The challenge of garbage data can come from two possible directions. First, we could use it unknowingly for training large language models (LLMs), which could result in leaking a great deal of private and potentially protected information. Think of the potential compliance and security headaches from accidentally unleashing financial information, intellectual property, and personal identifying information.

It’s clear that AI can help improve internal workflows and accelerate data sharing across the organization along with any number of other potentially beneficial use cases, but these sensitive data leaks can introduce major governance, privacy, and security risks. In fact, a 2023 survey by Gartner of 249 senior enterprise risk executives found that mass generative AI availability was the second most often mentioned emerging risk.

Sensitive data disclosure has also rated sixth of the top 10 threats for LLMs list compiled by the Open Worldwide Applications Security Project (OWASP). The authors pose a scenario in which unsuspecting users are legitimately interacting with AI tools, and craft a set of prompts to bypass input filters and other data checks that can cause models to reveal sensitive data. “To mitigate this risk, LLM applications should perform adequate data sanitization to prevent user data from entering the training model data,” the authors wrote.

Readers with a sense of history might recall the data leak protection programs of the past, which scanned for Social Security numbers and other sensitive information. But LLMs can combine data from a variety of internal and private and public cloud sources and package this in new ways that make it harder to track and source and therefore protect. Also, unlike traditional data loss prevention (DLP) products, private data gets used to create the LLM, rather than exported for particular and potentially criminal purposes.

So, what does this mean for organizations looking to embark on the LLM gold rush? Organizations need to have a full understanding of where they’re storing sensitive information, who has access to it, and have the ability to track the data as it flows through their organization. They should also impose sufficient access controls to ensure that this data remains within secure storage repositories.

Garbage data doesn’t have to include anything sensitive to present risk and cause potential harm.

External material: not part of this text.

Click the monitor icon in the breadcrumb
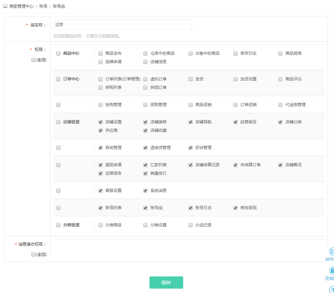This screenshot has height=293, width=334. (x=5, y=6)
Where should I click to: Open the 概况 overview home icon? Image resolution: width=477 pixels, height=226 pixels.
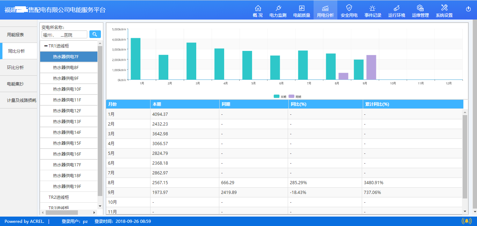tap(258, 8)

It could be deliberately or inadvertently inaccurate, which means the models built on top of this data would lack effectiveness, and in some cases, offer dangerous or misleading guidance that the AI adherents gratuitously call “hallucinating.” It’s often as simple as using an outdated data copy in a training dataset, or a developer picking the wrong data set for their models.

It's not a new problem, and IT staffs have had to fight to eliminate shadow data, as it has been called. However, LLMs and AI can greatly accelerate the trend and make these shadow copies quickly stale, as well as proliferate them across an entire enterprise.

For both of these issues – sensitive and shadow data – there are also two practical solutions. First, we need better automation. This means finding ways to closely integrate an LLM with the existing application development environment, to ensure there’s no need to make special copies of the data. In other words, the LLM will live natively in the data cloud, with the existing rights and access controls. Integration also can make it easier to implement security policy rules, similar to what’s done on the networking level.

Second, we need better data classification so models can help structure the data to aid in visualizing the relationships, trends, and other insights to aid in making decisions. Teams can bake this into the model itself, and some a cloud security provider can deliver.

Both of these methods help to make the data more secure, as it remains behind various built-in cloud security protections. The onus remains on the organization to ensure these controls are current and prevent insecure uses. While it’s obvious that organizations need to move quickly to take advantage of the AI revolution, data privacy and responsibility must remain a core tenant of operations.

Ron Reiter, co-founder and CTO, Sentra